### Exercise passage

Dr Laurie Droke DVM on How to Help with Dog Eradication on San Pedro

The Future of Dog Eradications in San Pedro

With the recent eradication of dogs in San Pedro using strychnine has come a lot of questions. The largest one is how do we come up with a viable alternative? It’s easy to rant and rave about how terrible it is, but lasting solutions are a much larger challenge. My initial reaction was actually not anger at the town council, but frustration with the public. Why can’t people be responsible and keep their dogs at home? But the reality is that this is Belize, and ex-pats and animal welfare supporters are not going to change the culture here overnight.

Some may not realize that the dog population here on the streets is primarily owned animals. In my opinion this is a larger challenge than strays, because it is the owners themselves that have to be inspired to change. How do we get people to change their culture, attitudes, and habits when it comes to owning dogs in Belize? It is a tall order, but one which I believe is attainable over time and with hard work from volunteers, dog-lovers, veterinary hospitals, and humane societies.

But what about the problem we have today? From what I hear and read it seems that this is a pretty serious problem, with local physicians seeing an increase in cutaneous larval migrans, a painful and life-threatening disease in people caused by infections from canine roundworms and hookworms. And the town council plan is for the dog poisonings to continue.

My own personal feeling is that this is an emergency. I own dogs here, and they are poisoning on my street. The last thing I want to do is spend the night killing dogs, but in this situation I am prepared to help. If the mayor and town council are willing to try it I could assist with the eradication and euthanize the dogs with IV injections of Euthasol. This would prevent the risk of pets being inadvertently poisoned by remaining poison on the streets. This would also mean residents could safely leave their guard dogs and pets in their yards, as they would not be at risk.

If this is a solution which the city is happy with, then it could become part of a long-term plan. I will not be on the island forever, so in the future concerned residents could collect money to hire a vet to help with the eradications. There would also need to be a stash of Euthasol kept ready in a safe place, for use in these emergency eradications.

And of course the most important piece of the puzzle will always be spaying and neutering. We could be doing so much more. We could be knocking on doors and collecting dogs weekly for spaying and neutering but we are not. For every person who is outraged by this poisoning I have to ask… why not???

######

About this exercise: Rewrite the stretch of the San Pedro dog eradication article from "Some may not" through "and humane societies.", replacing "volunteers" with "neighbors".

### Information shown

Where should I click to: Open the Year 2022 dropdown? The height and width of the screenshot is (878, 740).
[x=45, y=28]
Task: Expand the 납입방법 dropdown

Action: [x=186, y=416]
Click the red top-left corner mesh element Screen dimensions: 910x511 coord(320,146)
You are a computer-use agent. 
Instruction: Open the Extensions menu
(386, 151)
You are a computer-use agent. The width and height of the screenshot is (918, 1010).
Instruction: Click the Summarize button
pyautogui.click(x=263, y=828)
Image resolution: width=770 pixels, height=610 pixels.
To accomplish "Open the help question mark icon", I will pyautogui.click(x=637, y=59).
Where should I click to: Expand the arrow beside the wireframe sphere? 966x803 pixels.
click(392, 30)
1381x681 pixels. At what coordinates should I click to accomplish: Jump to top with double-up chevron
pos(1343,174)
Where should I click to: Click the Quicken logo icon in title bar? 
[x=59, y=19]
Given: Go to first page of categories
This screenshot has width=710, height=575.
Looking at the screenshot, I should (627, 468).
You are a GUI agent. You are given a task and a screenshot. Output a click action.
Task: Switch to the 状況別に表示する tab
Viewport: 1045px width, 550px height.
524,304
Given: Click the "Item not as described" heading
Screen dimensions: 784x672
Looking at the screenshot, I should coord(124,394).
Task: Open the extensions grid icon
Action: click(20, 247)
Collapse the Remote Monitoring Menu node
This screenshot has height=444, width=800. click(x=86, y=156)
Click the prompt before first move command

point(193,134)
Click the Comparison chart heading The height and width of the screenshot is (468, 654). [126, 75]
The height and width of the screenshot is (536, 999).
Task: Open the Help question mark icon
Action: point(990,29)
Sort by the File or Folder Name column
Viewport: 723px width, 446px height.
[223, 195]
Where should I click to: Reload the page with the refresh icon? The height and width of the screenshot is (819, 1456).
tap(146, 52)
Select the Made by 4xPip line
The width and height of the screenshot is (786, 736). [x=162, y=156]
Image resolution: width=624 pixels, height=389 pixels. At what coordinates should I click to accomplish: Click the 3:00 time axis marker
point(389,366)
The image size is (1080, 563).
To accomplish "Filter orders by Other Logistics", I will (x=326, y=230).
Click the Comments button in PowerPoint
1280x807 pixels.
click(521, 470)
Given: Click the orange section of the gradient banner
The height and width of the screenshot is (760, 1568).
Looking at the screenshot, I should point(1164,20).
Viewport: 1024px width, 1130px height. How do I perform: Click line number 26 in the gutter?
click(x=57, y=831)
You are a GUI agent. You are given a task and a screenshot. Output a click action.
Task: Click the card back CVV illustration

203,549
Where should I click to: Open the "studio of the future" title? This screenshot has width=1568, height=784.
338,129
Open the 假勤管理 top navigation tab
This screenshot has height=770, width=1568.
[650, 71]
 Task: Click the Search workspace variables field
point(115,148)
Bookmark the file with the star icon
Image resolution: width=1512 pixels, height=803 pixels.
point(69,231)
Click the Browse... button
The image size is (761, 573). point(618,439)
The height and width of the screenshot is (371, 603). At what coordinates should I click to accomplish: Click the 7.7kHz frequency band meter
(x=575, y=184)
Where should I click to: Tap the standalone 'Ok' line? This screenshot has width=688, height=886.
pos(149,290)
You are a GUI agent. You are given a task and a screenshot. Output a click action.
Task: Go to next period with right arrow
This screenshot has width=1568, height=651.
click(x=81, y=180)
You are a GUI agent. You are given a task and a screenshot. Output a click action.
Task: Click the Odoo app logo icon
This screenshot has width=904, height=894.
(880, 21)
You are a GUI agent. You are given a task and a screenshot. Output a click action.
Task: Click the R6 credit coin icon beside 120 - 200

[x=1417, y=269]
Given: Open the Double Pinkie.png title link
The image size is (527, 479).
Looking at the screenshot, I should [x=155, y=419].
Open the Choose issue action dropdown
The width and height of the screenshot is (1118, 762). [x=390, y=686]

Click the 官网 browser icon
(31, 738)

######

Answer box:
Some may not realize that the dog population here on the streets is primarily owned animals. In my opinion this is a larger challenge than strays, because it is the owners themselves that have to be inspired to change. How do we get people to change their culture, attitudes, and habits when it comes to owning dogs in Belize? It is a tall order, but one which I believe is attainable over time and with hard work from neighbors, dog-lovers, veterinary hospitals, and humane societies.